There was some verbal abuse between them in traffic, Munn in one car; White in the other. High-speed road rage ensued - real-life fast and furious, only with consequences. 120 in a 60 zone. Damien White killed Stuart Oates while Mr Oates was crossing the road outside a shopping centre.
After the crash, Damien White’s antagonist, Colin Munn, laughed and clapped his hands, telling White:
“Sucked in. Look at what you’ve done. You’ve killed a man.”
Munn’s eight-year-old son is sitting in the back of the car, presumably watching. Nice. What a role model.
NEVER GET OUT
Whatever you do: if you are confronted by road rage, never get out of the car. Slow down, drive conservatively, windows up, check the locks.

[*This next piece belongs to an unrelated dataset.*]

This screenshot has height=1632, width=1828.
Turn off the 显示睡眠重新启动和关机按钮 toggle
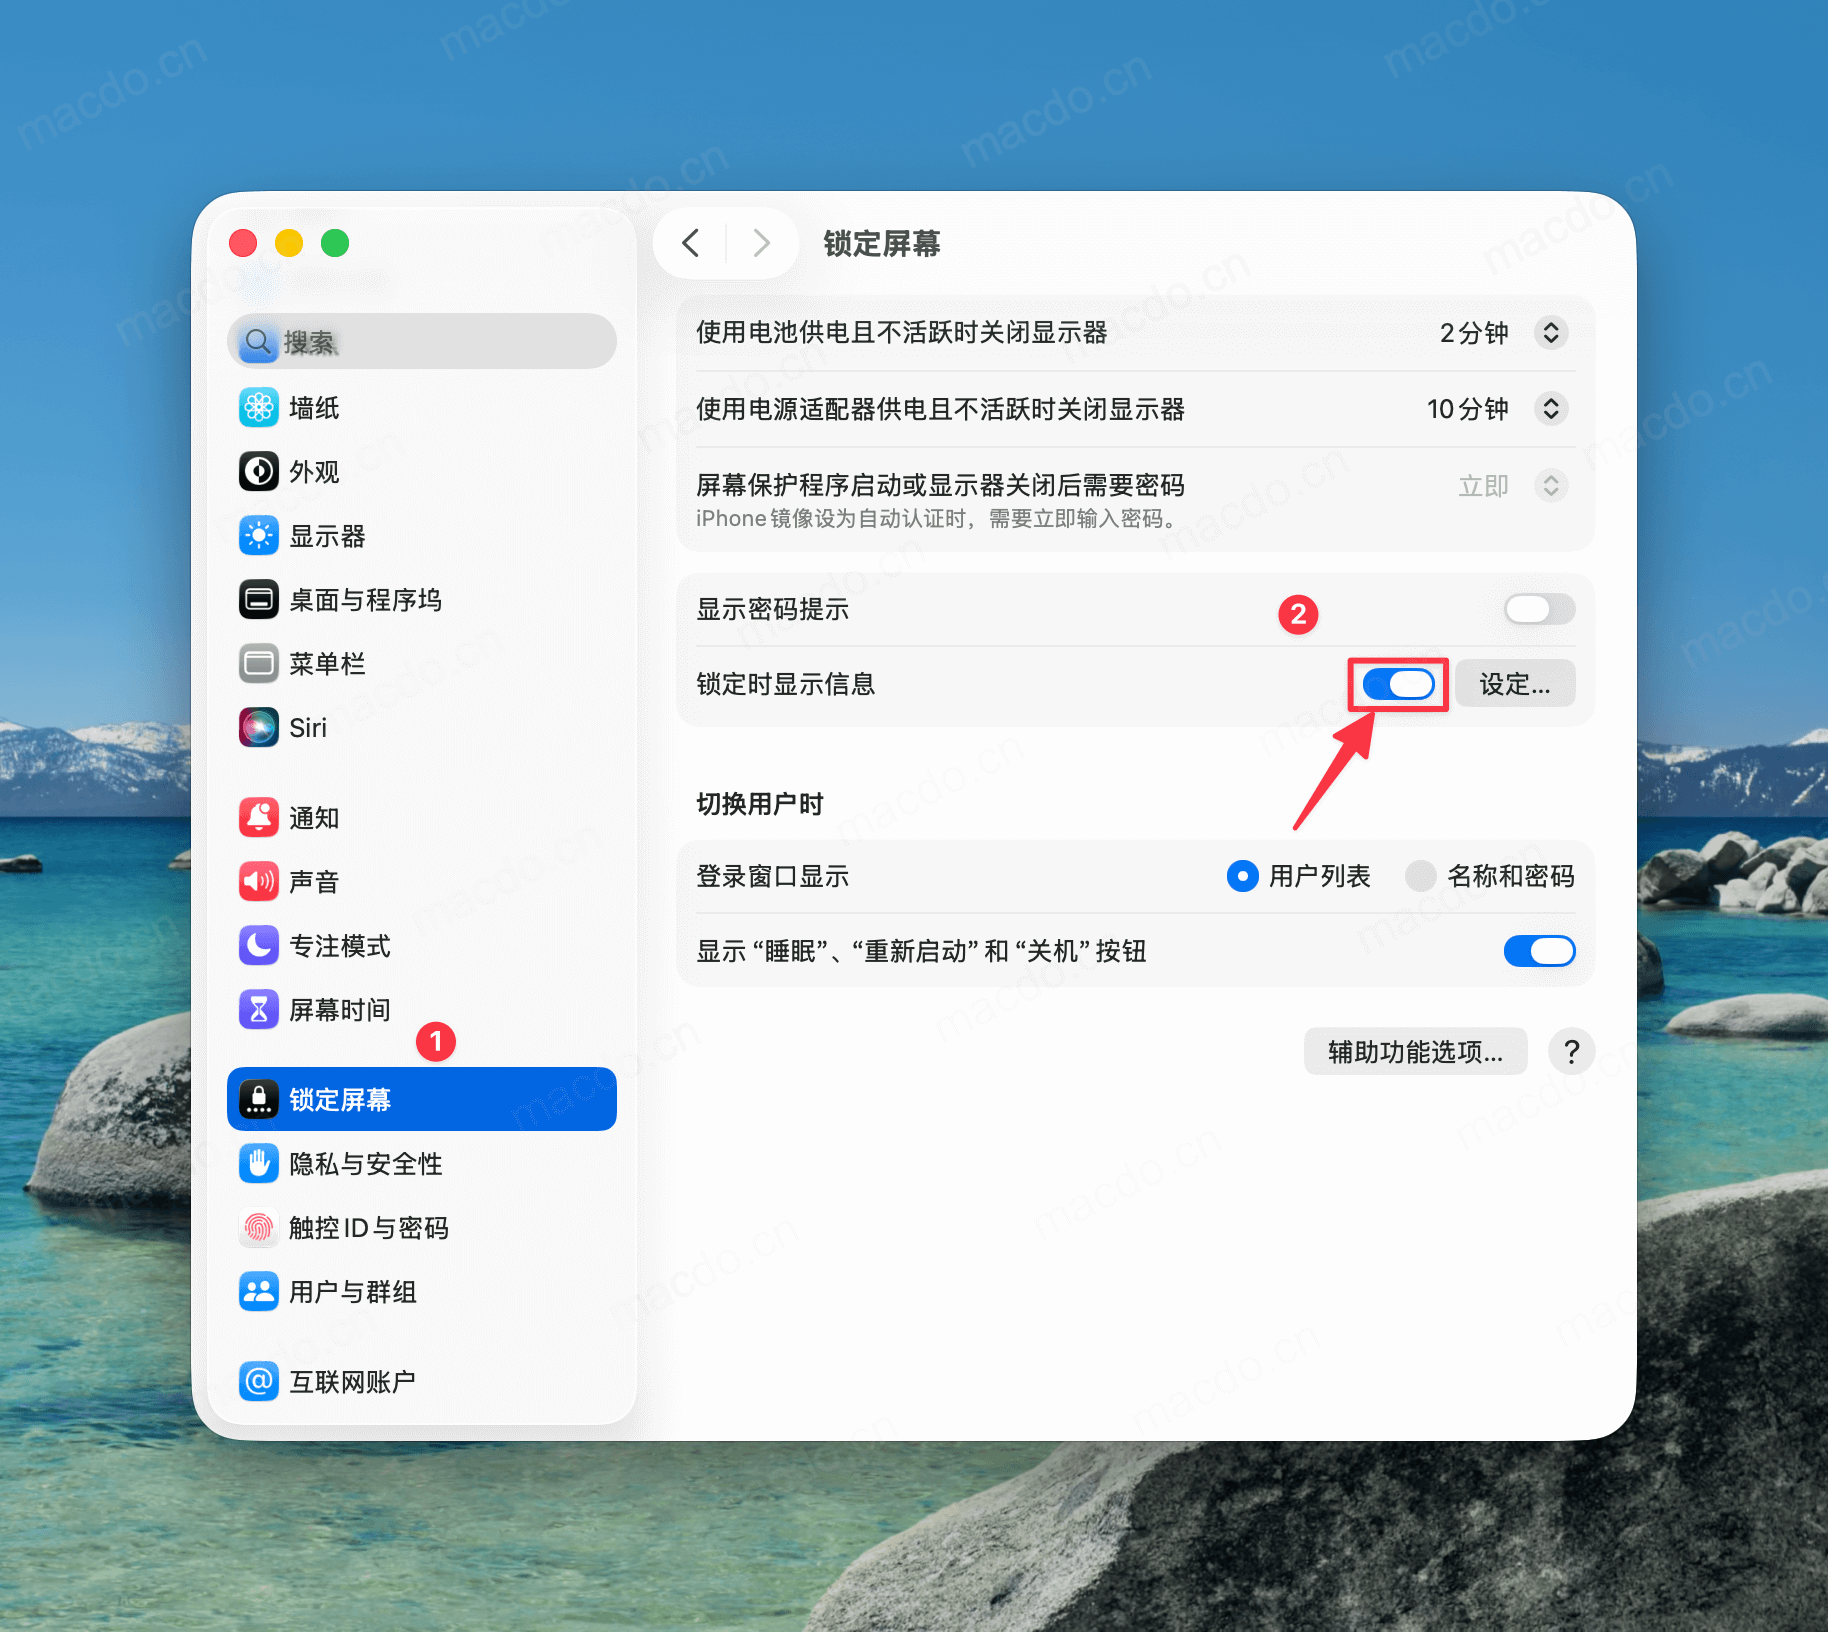1539,951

The car is a fortress - do not step out of it. The situation is not going to improve, face to face. Balance of probabilities: All outcomes get substantially worse, up close and personal.
NEVER HEAD HOME IF FOLLOWED
Finally, if you are being followed by some outraged scumbag - if pulling over, attempting to let them past, etc., if the disengagement strategies have not worked: Don’t head home.
Stay somewhere public. A petrol station is a great idea, because A) they’re everywhere, and B) they have kick-arse CCTV. Park near the console operator. Call the cops. Keep the car in drive, foot on the brake.
Finally, the best way to prepare for emergencies is: Before you get in one. That’s how pilots and soldiers do it. It’s all very Baden Powell.